The Great Relearning Plods Along

Thirty-five years ago Tom Wolfe wrote “The Great Relearning” for The American Spectator, in which he predicted we’d lapse into some of the same mistakes of the 20th century, and need to re-learn some fundamental truths again from bitter experience. This imperative comes back to mind watching our big cities and criminal justice system, to name just two items, seem determined to repeat all of the liberal mistakes of the 1970s and 198os, which took a long time to recognize and crystalized into policies that work, such as locking up criminals.

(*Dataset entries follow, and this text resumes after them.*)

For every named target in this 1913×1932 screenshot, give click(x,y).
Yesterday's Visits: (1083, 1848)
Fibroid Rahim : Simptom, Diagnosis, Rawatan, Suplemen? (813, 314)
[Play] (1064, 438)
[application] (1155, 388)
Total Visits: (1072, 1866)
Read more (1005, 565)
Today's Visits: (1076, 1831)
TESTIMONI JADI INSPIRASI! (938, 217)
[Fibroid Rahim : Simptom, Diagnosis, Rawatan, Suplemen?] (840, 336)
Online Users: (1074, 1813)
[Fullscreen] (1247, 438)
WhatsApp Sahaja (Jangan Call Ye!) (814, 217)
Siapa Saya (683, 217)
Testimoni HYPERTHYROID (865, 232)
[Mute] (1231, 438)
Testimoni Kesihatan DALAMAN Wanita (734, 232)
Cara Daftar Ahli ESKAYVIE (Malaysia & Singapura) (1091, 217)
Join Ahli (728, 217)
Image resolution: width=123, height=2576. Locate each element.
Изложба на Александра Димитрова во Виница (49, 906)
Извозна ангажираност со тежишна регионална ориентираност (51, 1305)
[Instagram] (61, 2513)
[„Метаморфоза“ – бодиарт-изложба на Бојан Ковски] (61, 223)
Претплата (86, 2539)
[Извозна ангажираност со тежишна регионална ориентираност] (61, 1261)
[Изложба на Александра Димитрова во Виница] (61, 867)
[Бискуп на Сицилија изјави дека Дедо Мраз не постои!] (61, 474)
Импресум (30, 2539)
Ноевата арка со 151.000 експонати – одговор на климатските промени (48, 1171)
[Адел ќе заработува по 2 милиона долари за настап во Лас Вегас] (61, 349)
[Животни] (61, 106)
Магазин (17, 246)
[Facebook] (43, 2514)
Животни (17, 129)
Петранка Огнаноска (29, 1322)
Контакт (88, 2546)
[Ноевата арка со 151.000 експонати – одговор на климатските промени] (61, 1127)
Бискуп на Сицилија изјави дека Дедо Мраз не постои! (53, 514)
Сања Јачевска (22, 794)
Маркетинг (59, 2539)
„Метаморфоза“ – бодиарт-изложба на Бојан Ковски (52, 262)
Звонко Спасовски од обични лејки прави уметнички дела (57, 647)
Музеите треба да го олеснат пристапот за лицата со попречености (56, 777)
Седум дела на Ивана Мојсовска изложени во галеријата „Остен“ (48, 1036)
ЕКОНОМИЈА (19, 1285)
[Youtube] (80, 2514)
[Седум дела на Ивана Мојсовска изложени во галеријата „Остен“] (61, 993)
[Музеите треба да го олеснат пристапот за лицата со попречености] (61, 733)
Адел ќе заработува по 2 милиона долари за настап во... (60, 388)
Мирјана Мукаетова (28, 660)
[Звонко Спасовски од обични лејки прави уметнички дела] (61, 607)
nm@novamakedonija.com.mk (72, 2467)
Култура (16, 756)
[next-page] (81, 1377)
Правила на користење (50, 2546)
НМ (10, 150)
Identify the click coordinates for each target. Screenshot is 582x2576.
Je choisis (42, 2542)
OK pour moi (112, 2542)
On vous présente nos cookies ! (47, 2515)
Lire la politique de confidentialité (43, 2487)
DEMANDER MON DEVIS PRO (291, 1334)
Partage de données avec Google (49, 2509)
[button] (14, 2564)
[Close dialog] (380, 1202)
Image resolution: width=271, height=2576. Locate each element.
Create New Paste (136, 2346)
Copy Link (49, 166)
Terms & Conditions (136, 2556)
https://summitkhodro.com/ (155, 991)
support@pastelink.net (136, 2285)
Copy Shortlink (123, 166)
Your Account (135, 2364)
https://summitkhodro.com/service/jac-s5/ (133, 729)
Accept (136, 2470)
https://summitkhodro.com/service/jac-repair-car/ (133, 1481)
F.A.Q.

Yesterday the Washington DC city council, which only months ago wanted to reduce criminal penalties for carjacking, passed new crime policy by a 12 – 1 vote that is a clear reversal of the leftist nostrums about crime of the last few years. Small wonder why. Last year saw a 33 percent increase in violent crimes, with 17 percent more homicides. This is the third straight year when DC clocked more than 200 homicides. Carjacking is out of control, up 94 percent from 2022, with 140 carjackings in June alone.

The Washington Post reports today:

The D.C. Council on Tuesday passed emergency public safety legislation as the city weathers a violent summer, establishing a new crime for firing a gun in public and making it easier for judges to detain people charged with violent offenses before trial — a provision that drew extended debate.

Ending pre-trial detention, even for violent felons, has been one of the major objects of the criminal justice reform left, and the fact that DC is reversing course shows that even slow learners can figure it out eventually. This attracted the ire of the one no vote for the policy, as local media reported:

The provisions that drew the most debate centered on the circumstances under which defendants could be detained as they await trial. Pinto’s proposal would have judges presume that adults charged with violent crimes and juveniles charged with certain offenses should be detained. . .

Council member Janeese Lewis George was the lone vote against the bill. “I was raising a concern that on an emergency basis, changing a legal standard, I think, is problematic for any legislature to do, not just our legislature,” she said. “And when we brought in such a statute when it comes to pretrial detention, there are implications we should be thinking about that 95% of people who are incarcerated and on pretrial are Black residents.

There followed the usual blather about fighting crime at the “root causes.” It is progress when this old nonsense attracts only one vote on the DC council.